My text file has a content:

myName-12.999-100-Easy

I split them into 4. As you can review in my code above. the first is the name, second is the time, the third is the score and the fourth is the difficulty. Now my problem is that I want to sort my file into Ascending Order, my basis for this sorting is the time. Whoever has the fastest time will be on the top of course. I used Selection Sort by the way. However. If my textfile has only one row of values. like example content above:

myName-12.999-100-Easy 

the new rewritten text file will now have:

null-null-null-null

Even though I trapped it with my if(count!=1)

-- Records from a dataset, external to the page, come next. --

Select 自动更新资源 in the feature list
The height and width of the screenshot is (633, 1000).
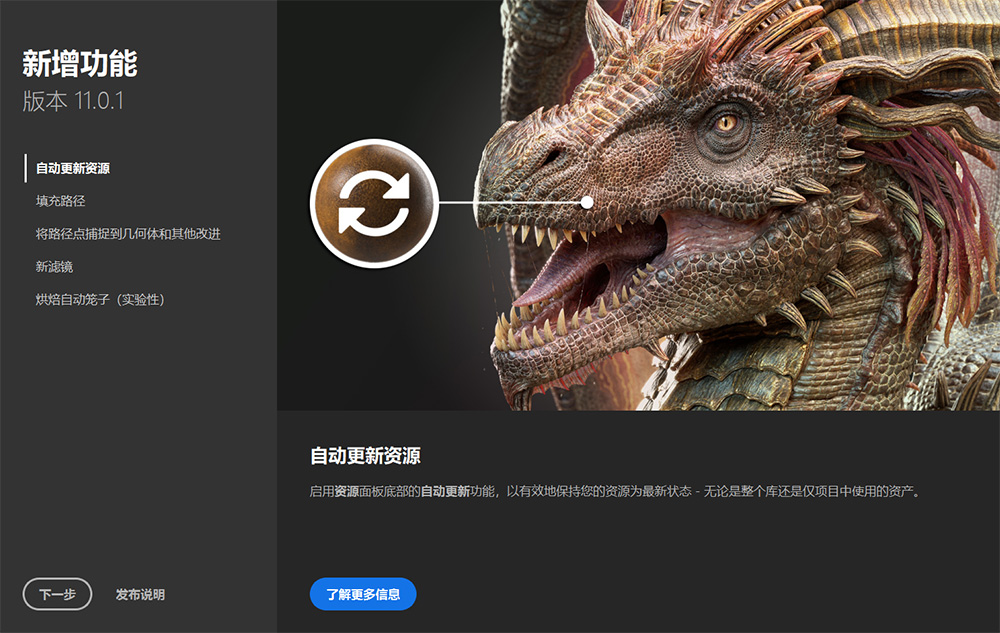(x=73, y=168)
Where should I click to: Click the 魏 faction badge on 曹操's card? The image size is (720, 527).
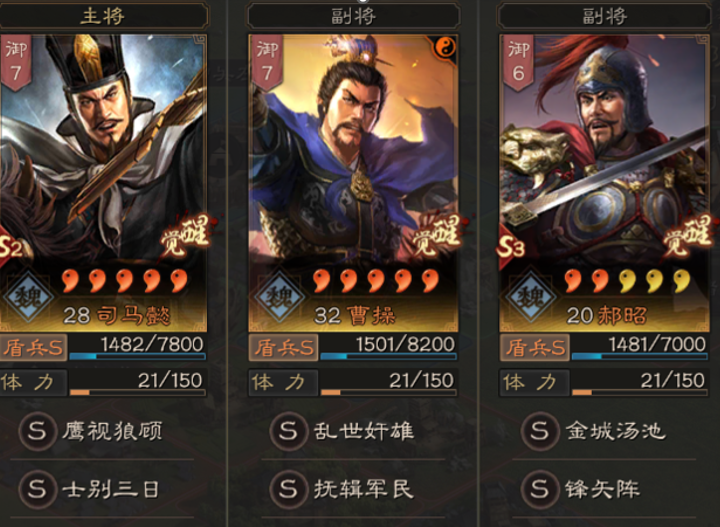(279, 296)
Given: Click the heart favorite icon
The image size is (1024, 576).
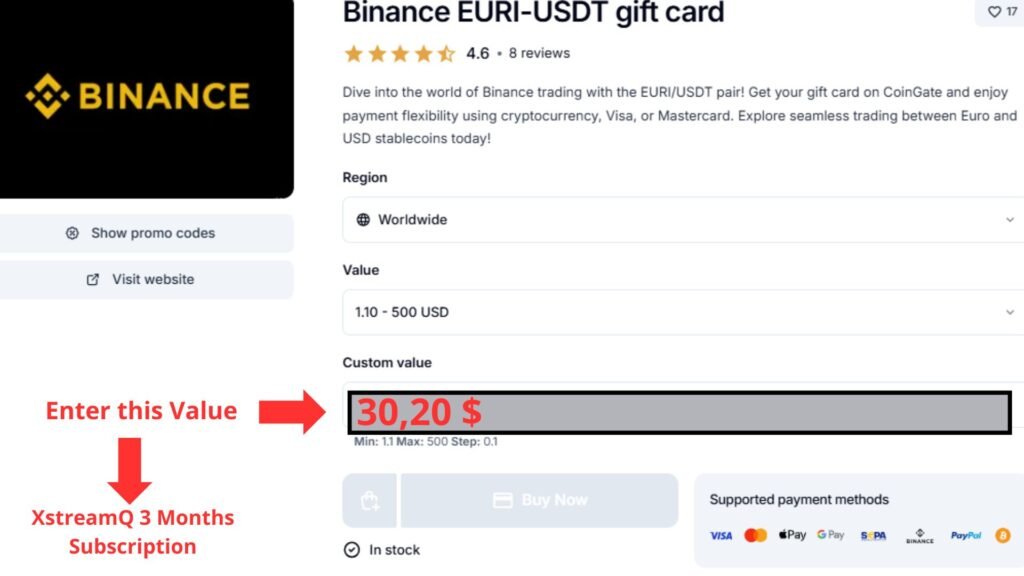Looking at the screenshot, I should click(x=994, y=12).
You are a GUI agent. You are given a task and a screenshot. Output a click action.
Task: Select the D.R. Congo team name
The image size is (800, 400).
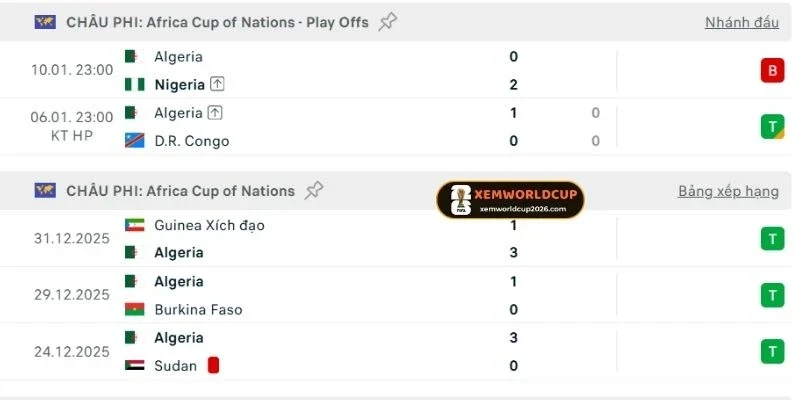tap(191, 141)
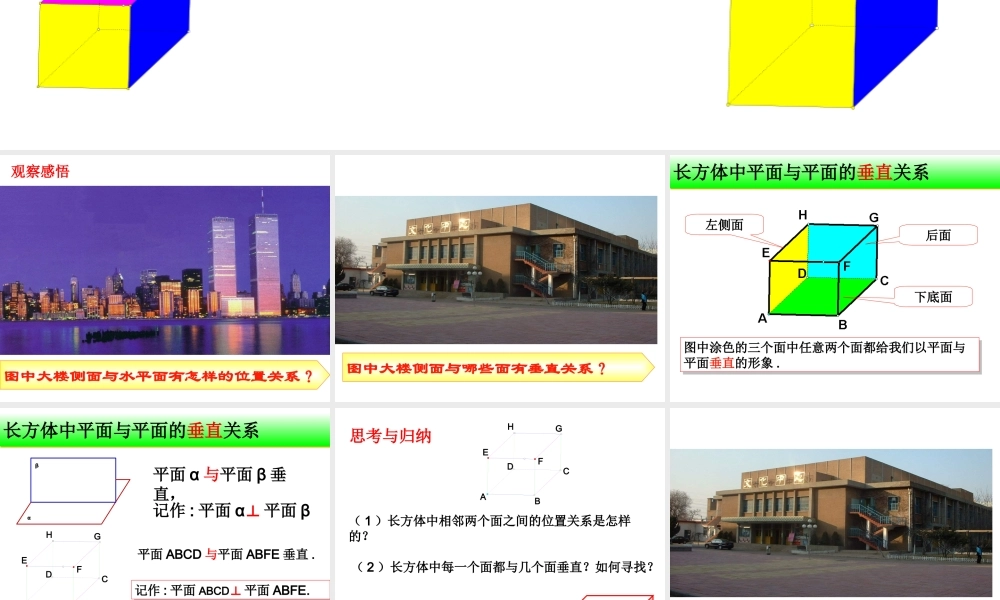
Task: Click the yellow banner asking about 垂直关系
Action: 497,368
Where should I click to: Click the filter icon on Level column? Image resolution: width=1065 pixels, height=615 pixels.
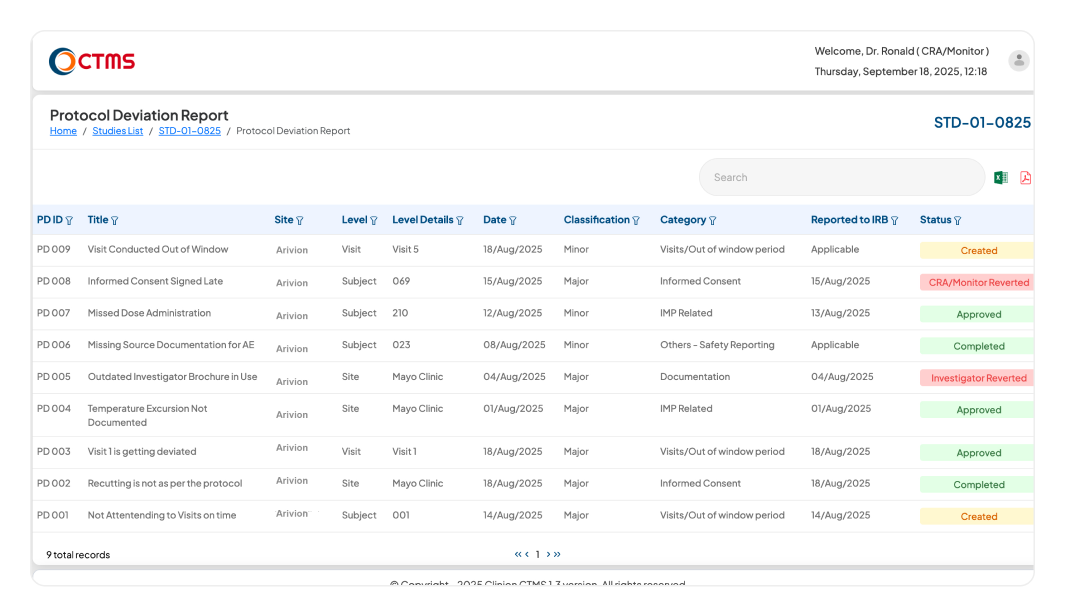[373, 219]
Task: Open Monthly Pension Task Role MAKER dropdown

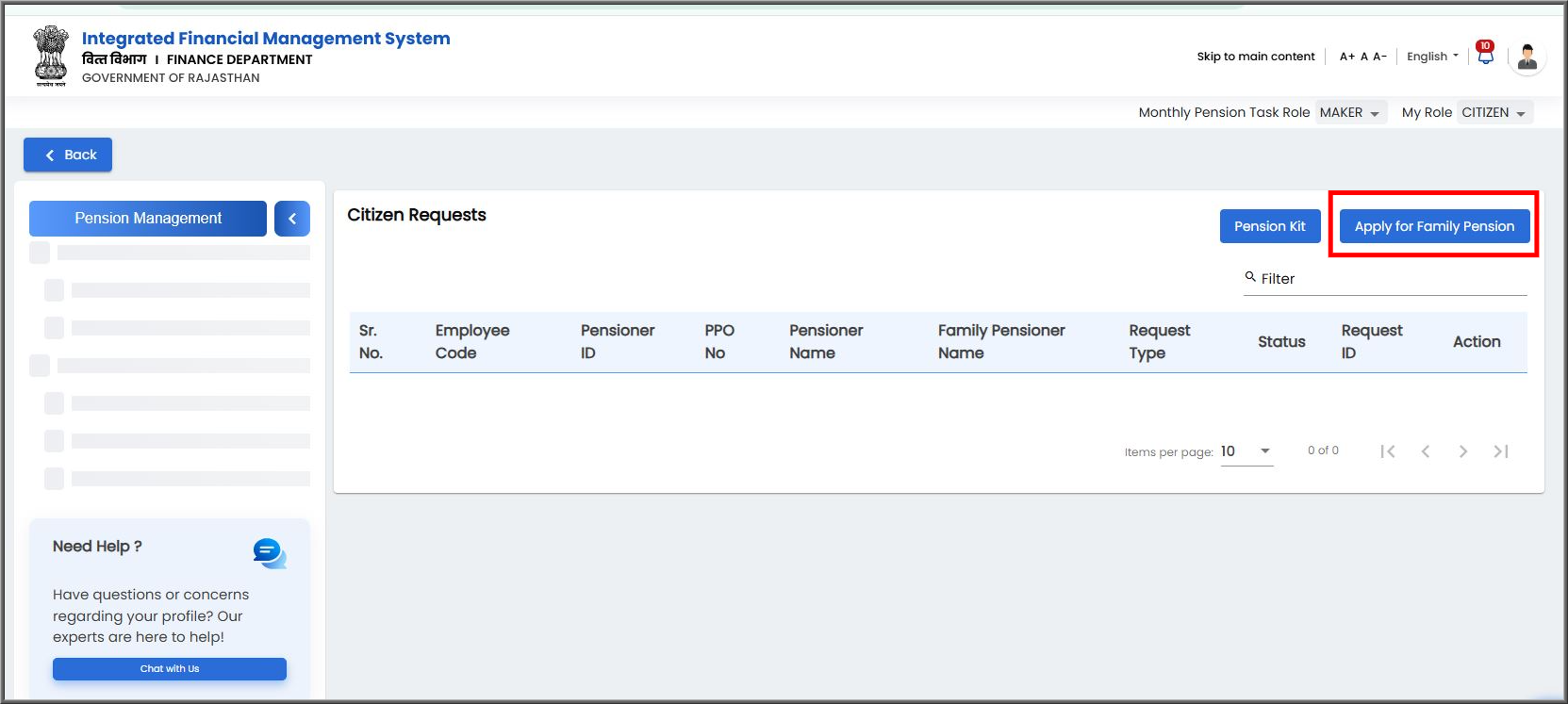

But if i have multiple records like this one:

hisName-14.542-100-Easy
herName-1.432-100-Easy

It would not produce null-null-null-null, but it would produce the same. It's not still sorted. WHY? I don't know what's the logical problem behind this. I hope you could help me out. Cheers.

First point,

You are reading the content fully once,

while((line=asd.readLine()) != null)
        {
            count++; //count how many lines
        }

Without resetting the stream, however you can't really use it on the BufferedReader, because it can only reset back a certain number of bytes (the buffer size). if your file is bigger than that, it won't work, you try to read the file again. Which you will never be able to. Since the reader has already reached the end of the file.

while((line=asd.readLine()) != null)
        {
            count++; //added now  ----> 1
            String var[] = line.split("-");
            names[j] = var[0];
            timeInd[j]=Double.parseDouble(var[1]);
            scores[j] = var[2];
            difficulty[j] = var[3];
            j++;
        }

So you could add the counting inside the second while loop. see the comments in the second while loop.

Second point,

Don't suppress the exception:

catch(Exception e){};

Fixing the above two will help you debug your code.

With respect to code review, you could make the below changes for a smooth run.

create a class.structure to represent a single line read:

class Data implements Comparable
{
   String name;
   Double timeInd;
   String score;
   String difficulty;
}

when you iterate each line from the file, create a Data Object and populate its attributes.

Once the loop is done, you will have a List.

Write a comparator which compares two Data objects based on their timeid.

http://www.tutorialspoint.com/java/java_using_comparator.htm

Now use,

Collections.sort(List,comparator), to sort the List. Iterate the sorted data list and write the attributes to a new file, whatever format you wish.

Implementation note: This implementation is a stable, adaptive, iterative mergesort that requires far fewer than n lg(n) comparisons when the input array is partially sorted, while offering the performance of a traditional mergesort when the input array is randomly ordered.

Your selection sort is not a great way of doing it, either in terms of efficiency or in terms of code maintainability.

The best thing to do would be to read the String objects into a List<String> , then use Collections.sort on the list, providing a Comparator that compares two of the String s and decides their order based on the time within the String . That means that all you have to code up is the bit that extracts the time and compares two times; the rest will all be handled (efficiently) by the JDK.